- _INSTRUCTIONS FOR THE TASK_
Return exactly the lines of the records below, starting at the line that contains "Select the 120" and ending at the line that contains "The height and width of the screenshot is (420, 796).", with both of those lines kept.

- _EXERCISE MATERIALS_
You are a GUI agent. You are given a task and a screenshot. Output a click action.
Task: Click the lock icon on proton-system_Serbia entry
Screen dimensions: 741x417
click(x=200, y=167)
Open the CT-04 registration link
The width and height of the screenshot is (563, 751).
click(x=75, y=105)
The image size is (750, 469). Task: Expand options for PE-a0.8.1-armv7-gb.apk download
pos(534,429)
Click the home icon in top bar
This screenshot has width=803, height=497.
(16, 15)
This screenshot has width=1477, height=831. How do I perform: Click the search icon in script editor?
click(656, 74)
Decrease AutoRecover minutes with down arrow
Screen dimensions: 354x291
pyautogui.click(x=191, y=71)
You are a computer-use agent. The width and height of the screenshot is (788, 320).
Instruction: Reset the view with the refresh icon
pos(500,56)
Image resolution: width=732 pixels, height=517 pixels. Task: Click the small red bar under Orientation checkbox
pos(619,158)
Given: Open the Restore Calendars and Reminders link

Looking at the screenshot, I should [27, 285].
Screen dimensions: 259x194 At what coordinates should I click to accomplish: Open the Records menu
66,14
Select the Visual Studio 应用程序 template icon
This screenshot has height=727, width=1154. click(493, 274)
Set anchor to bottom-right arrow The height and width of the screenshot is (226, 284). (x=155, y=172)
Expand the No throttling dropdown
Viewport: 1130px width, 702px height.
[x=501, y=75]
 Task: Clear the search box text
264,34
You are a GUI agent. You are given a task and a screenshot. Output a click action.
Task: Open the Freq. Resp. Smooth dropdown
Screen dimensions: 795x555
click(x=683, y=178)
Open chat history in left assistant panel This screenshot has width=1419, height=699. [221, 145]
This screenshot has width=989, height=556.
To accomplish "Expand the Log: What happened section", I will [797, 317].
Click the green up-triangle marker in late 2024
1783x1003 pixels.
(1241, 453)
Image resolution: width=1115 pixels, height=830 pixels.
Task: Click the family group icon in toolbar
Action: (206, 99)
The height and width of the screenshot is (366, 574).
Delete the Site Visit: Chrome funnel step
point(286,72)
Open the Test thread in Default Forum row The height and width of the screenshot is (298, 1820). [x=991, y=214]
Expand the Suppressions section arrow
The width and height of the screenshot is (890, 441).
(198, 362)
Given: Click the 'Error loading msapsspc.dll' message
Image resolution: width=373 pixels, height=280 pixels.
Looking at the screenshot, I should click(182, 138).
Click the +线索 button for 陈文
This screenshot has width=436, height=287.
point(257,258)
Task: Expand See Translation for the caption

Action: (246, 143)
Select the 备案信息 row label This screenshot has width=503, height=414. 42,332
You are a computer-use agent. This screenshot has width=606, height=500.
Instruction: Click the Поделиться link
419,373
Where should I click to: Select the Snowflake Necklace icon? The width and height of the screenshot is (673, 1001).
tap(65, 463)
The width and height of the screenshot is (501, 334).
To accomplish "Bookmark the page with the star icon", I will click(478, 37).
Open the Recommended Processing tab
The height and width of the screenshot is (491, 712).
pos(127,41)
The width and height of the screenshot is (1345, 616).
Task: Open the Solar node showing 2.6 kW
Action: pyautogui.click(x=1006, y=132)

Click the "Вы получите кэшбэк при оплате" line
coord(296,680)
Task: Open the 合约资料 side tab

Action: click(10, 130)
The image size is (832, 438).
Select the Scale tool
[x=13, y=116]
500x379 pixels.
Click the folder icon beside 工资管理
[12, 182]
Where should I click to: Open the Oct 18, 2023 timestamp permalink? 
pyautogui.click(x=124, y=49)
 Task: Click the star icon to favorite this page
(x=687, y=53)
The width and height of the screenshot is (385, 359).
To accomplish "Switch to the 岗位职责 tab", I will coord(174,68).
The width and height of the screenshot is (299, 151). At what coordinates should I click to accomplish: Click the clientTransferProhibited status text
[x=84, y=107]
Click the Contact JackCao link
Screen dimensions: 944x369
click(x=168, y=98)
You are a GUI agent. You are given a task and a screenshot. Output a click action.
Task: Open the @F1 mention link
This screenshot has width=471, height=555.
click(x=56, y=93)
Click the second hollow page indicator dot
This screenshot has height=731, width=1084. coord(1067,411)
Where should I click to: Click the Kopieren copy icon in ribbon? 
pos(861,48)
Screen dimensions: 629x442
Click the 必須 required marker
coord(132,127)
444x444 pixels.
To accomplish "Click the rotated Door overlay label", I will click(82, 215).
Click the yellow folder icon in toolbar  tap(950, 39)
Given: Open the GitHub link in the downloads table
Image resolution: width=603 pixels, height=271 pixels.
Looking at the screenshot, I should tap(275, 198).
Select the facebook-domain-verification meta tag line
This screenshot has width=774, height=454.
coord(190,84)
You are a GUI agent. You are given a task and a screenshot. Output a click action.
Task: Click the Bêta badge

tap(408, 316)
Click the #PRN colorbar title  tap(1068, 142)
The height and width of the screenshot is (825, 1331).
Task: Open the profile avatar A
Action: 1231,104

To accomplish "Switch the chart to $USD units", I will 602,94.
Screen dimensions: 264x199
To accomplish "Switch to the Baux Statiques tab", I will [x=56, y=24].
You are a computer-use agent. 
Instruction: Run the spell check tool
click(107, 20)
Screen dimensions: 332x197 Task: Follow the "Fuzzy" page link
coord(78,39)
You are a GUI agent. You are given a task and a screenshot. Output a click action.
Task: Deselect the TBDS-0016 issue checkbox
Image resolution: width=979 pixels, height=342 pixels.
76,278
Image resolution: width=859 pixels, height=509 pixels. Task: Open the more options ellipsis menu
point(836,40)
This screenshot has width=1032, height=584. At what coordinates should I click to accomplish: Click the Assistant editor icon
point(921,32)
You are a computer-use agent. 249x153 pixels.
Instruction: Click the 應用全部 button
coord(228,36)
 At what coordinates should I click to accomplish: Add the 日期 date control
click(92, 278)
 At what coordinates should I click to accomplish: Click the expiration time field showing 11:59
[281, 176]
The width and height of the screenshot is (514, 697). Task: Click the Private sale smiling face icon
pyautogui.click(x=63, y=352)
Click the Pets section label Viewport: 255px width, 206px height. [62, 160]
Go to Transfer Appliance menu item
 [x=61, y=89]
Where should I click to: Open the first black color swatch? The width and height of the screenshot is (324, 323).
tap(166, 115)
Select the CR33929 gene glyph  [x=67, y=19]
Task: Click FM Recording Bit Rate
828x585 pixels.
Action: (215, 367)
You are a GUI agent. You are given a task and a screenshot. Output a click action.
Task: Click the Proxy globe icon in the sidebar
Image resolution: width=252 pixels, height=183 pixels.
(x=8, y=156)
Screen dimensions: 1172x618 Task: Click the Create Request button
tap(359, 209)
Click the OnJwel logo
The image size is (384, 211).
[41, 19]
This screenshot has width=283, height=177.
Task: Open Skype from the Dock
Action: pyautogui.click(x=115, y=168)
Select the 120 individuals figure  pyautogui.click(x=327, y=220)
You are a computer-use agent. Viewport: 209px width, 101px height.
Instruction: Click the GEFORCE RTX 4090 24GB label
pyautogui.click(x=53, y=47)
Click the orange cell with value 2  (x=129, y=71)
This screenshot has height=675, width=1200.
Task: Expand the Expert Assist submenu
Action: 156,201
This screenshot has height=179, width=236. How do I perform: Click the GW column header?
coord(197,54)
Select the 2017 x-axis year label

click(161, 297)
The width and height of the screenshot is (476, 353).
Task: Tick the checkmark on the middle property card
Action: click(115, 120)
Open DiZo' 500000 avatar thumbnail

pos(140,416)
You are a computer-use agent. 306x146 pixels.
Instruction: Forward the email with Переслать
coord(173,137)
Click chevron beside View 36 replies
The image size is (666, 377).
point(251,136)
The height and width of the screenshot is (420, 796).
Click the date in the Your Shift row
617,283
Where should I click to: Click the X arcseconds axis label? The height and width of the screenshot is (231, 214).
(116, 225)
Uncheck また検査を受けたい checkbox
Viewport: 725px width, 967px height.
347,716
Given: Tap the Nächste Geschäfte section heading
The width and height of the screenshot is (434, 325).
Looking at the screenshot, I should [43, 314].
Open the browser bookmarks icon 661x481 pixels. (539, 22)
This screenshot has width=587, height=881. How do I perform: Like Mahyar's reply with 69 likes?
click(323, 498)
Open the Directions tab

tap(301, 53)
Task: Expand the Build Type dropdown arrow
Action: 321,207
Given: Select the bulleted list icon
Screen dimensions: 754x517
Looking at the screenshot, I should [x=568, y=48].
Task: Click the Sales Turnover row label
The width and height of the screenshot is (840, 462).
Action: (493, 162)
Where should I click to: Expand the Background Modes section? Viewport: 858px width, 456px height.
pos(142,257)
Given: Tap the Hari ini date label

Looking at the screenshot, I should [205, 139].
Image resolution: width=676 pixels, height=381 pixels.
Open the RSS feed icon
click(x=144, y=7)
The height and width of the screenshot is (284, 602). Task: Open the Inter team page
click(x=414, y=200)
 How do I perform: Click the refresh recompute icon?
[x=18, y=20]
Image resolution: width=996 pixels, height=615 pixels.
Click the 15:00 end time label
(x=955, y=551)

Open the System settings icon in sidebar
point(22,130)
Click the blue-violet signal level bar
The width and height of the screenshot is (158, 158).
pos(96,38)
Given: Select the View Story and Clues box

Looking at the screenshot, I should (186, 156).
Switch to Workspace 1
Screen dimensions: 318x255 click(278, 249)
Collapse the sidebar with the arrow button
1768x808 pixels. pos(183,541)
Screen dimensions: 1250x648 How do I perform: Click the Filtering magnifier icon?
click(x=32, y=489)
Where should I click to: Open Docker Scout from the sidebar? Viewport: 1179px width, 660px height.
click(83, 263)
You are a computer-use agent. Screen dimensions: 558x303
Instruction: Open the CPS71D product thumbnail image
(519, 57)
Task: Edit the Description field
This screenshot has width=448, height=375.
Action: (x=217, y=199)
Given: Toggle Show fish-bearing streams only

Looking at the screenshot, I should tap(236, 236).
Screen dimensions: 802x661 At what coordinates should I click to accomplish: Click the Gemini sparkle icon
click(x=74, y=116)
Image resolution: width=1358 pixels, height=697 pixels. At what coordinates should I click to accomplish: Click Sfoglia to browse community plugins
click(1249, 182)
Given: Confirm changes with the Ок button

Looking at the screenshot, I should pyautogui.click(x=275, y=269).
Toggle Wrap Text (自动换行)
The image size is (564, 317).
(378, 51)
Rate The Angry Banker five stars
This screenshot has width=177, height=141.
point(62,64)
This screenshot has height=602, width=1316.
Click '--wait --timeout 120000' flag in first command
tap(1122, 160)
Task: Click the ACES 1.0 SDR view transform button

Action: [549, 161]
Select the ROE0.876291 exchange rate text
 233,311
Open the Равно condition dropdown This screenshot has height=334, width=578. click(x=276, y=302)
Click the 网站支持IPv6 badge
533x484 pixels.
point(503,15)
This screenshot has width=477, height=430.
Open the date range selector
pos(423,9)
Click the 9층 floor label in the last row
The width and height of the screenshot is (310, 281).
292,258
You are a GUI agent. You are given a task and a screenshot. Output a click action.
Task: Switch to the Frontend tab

- _RESPONSE_
Select the 120 individuals figure  pyautogui.click(x=327, y=220)
You are a computer-use agent. Viewport: 209px width, 101px height.
Instruction: Click the GEFORCE RTX 4090 24GB label
pyautogui.click(x=53, y=47)
Click the orange cell with value 2  (x=129, y=71)
This screenshot has height=675, width=1200.
Task: Expand the Expert Assist submenu
Action: 156,201
This screenshot has height=179, width=236. How do I perform: Click the GW column header?
coord(197,54)
Select the 2017 x-axis year label

click(161, 297)
The width and height of the screenshot is (476, 353).
Task: Tick the checkmark on the middle property card
Action: click(115, 120)
Open DiZo' 500000 avatar thumbnail

pos(140,416)
You are a computer-use agent. 306x146 pixels.
Instruction: Forward the email with Переслать
coord(173,137)
Click chevron beside View 36 replies
The image size is (666, 377).
point(251,136)
The height and width of the screenshot is (420, 796).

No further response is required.